L'ACLU, importante association engagée pour les droits civiques, salue une «bonne décision»
«Trump a besoin de [Facebook] pour lever des fonds», a récemment souligné sur Twitter Andrew Selepak, professeur spécialiste des médias et des technologies à l'université de Floride, avec en arrière-fond la compétition au sein du parti républicain, qui pourrait amener l'ancien président à affronter le gouverneur de Floride, Ron DeSantis.
«Qu'on le veuille ou non, Donald Trump est l'une des principales figures politiques du pays et il est dans l'intérêt du public d'entendre ce qu'il a à dire», a pour sa part réagi Anthony Romero, le directeur de la puissante association de défense des droits civiques ACLU (American Civil Liberties Union), jugeant que Meta avait pris «la bonne décision».
Le directeur a noté en outre que «certains des messages les plus choquants que Trump ait posté sur les réseaux sociaux ont servi de preuves contre lui et son administration dans le cadre de poursuites en justice», notamment à l’occasion des auditions de la commission parlementaire en charge des investigations sur les événements du Capitole.
Une décision extraordinaire, prise dans des circonstances extraordinaires
«C'est une décision calamiteuse et irresponsable de Meta, qui va [...] alimenter la propagation de la haine et de la désinformation», a de son côté commenté le «véritable conseil de surveillance de Facebook », une association très critique du réseau social.
«Nous savons que toute décision sur ce sujet sera férocement critiquée», a admis Nick Clegg, rappelant que suspendre un président au pouvoir était «une décision extraordinaire, prise dans des circonstances extraordinaires».
Meta, numéro deux mondial de la publicité en ligne, est au cœur du débat entre les partisans d'une modération plus stricte des contenus afin d'«assainir» les plateformes – généralement à gauche de l'échiquier politique américain – et ceux qui accusent les grandes plateformes de «censure», notamment contre les républicains, ceux-ci citant les révélations des «Twitter Files» à l'appui de leurs critiques.

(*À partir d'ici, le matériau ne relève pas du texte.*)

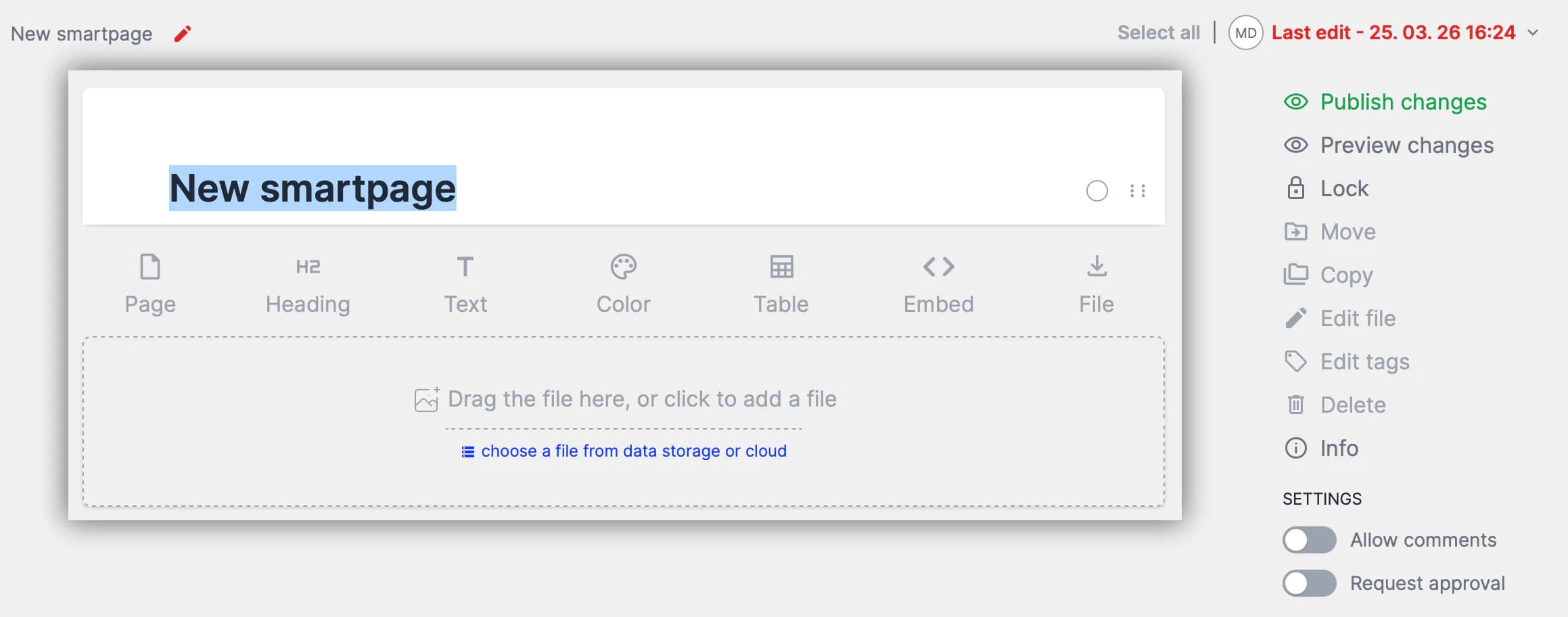Viewport: 1568px width, 617px height.
Task: Enable the Allow comments toggle
Action: point(1309,540)
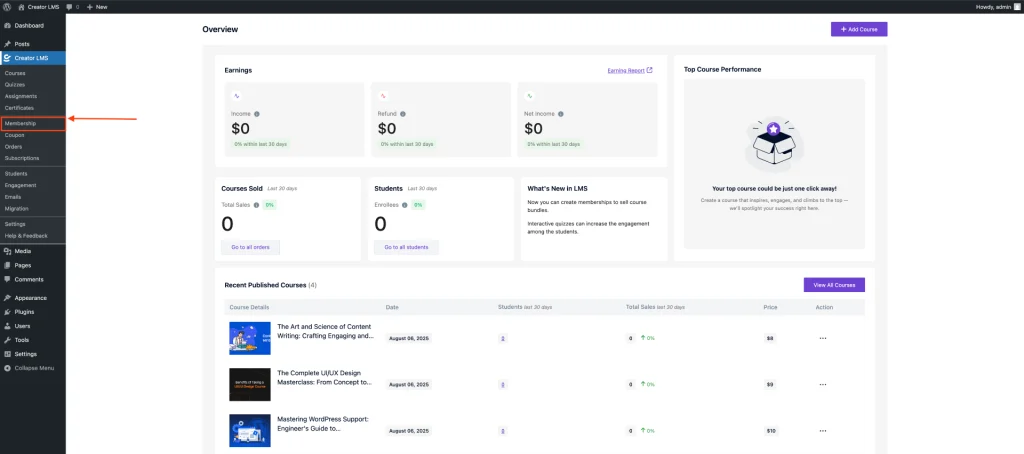Open the comments bubble icon in admin bar
Screen dimensions: 1024x454
pyautogui.click(x=70, y=6)
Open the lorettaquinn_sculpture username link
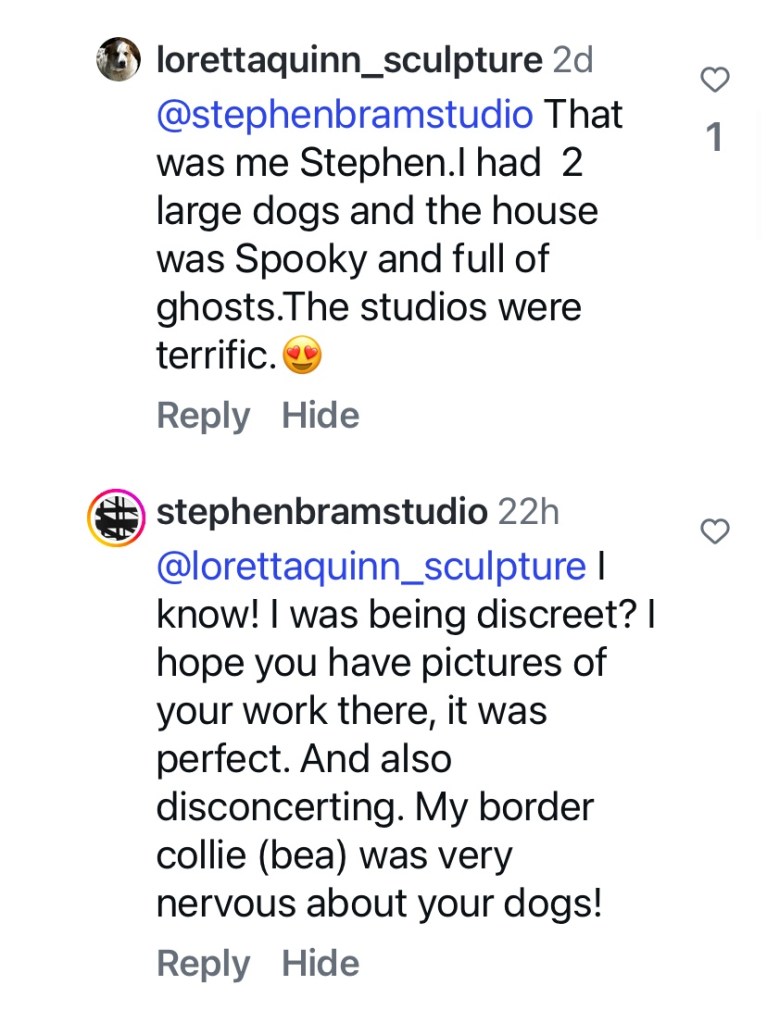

Meta a donc déterminé que «le risque pour la sécurité publique avait suffisamment diminué» pour laisser revenir Donald Trump, mais a mis en place de nouveaux garde-fous, notamment pour empêcher de nouvelles infractions au règlement des deux réseaux sociaux Facebook et Instagram.
L'entreprise avait en effet adopté une nouvelle grille de sanctions en 2021, après une campagne présidentielle américaine particulièrement tendue et l'attaque du Capitole le jour de l'officialisation de la victoire de Joe Biden. Donald Trump avait contesté les résultats de l’élection présidentielle, évoquant un «Grand mensonge» qui aurait abouti à lui «voler» sa victoire.
«Si Donald Trump publie à nouveau des contenus transgressifs, ils seront retirés et il sera suspendu entre un mois et deux ans, selon la gravité de l'infraction», a ainsi détaillé Nick Clegg. Meta pourra ainsi freiner la propagation des messages qui ne posent pas de risques concrets mais contribuent à «saper la légitimité d'un scrutin».